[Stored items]
"""
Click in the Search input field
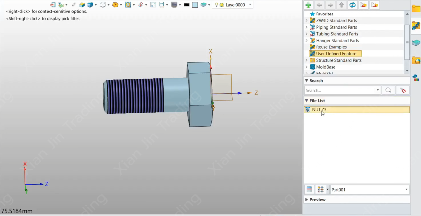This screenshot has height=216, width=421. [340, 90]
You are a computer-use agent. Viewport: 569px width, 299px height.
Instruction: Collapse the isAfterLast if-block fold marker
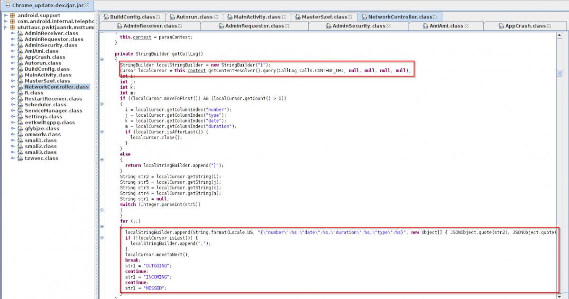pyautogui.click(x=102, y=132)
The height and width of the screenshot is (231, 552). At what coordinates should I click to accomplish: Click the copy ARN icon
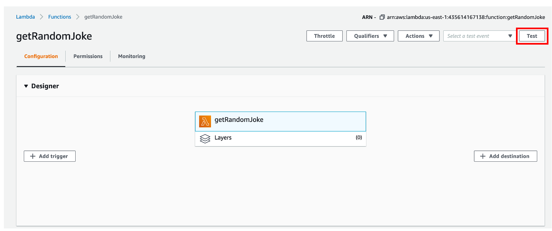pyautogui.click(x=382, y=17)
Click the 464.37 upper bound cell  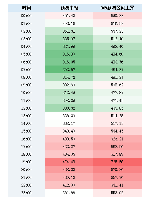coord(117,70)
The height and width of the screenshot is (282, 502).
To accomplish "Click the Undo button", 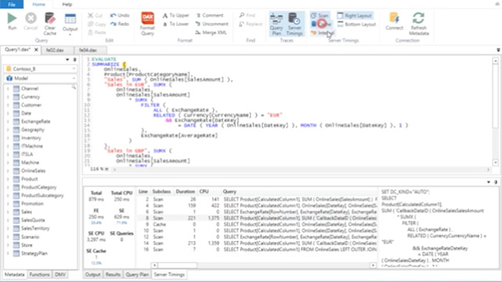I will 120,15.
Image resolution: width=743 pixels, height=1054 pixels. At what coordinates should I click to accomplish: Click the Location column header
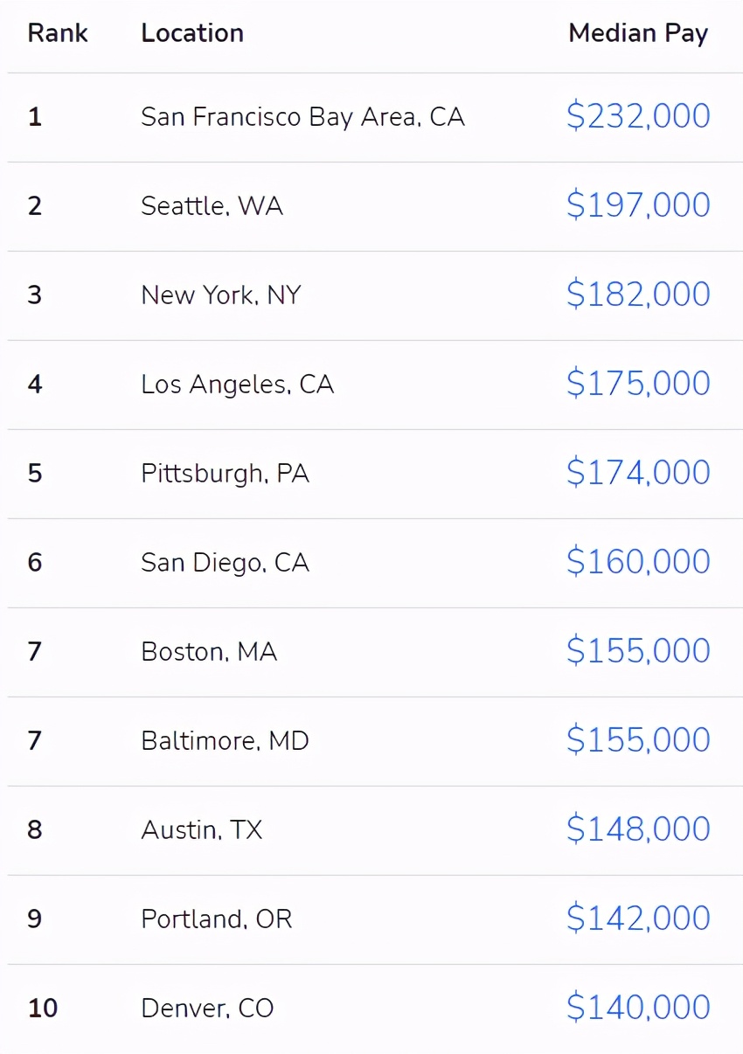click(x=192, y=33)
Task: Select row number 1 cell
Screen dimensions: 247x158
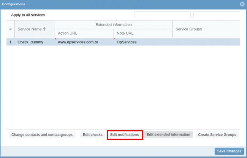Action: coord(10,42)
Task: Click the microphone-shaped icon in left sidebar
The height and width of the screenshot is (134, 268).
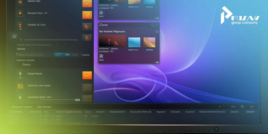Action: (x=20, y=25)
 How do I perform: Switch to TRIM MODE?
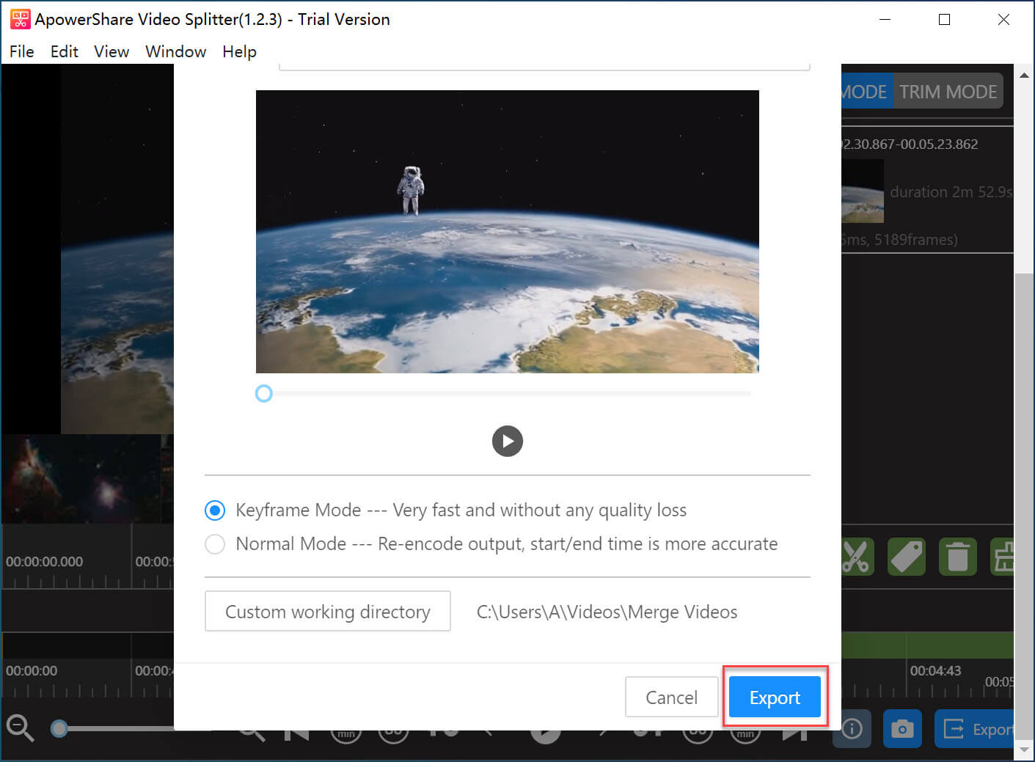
"""
**PROBLEM TO SOLVE:**
Reproduce exactly, without any picture, the lines from the one bearing "Screen dimensions: 247x158" to the last line of the records above.

**TASK RESPONSE:**
Screen dimensions: 247x158
Action: coord(10,42)
Task: Click the microphone-shaped icon in left sidebar
The height and width of the screenshot is (134, 268).
Action: (x=20, y=25)
 How do I perform: Switch to TRIM MODE?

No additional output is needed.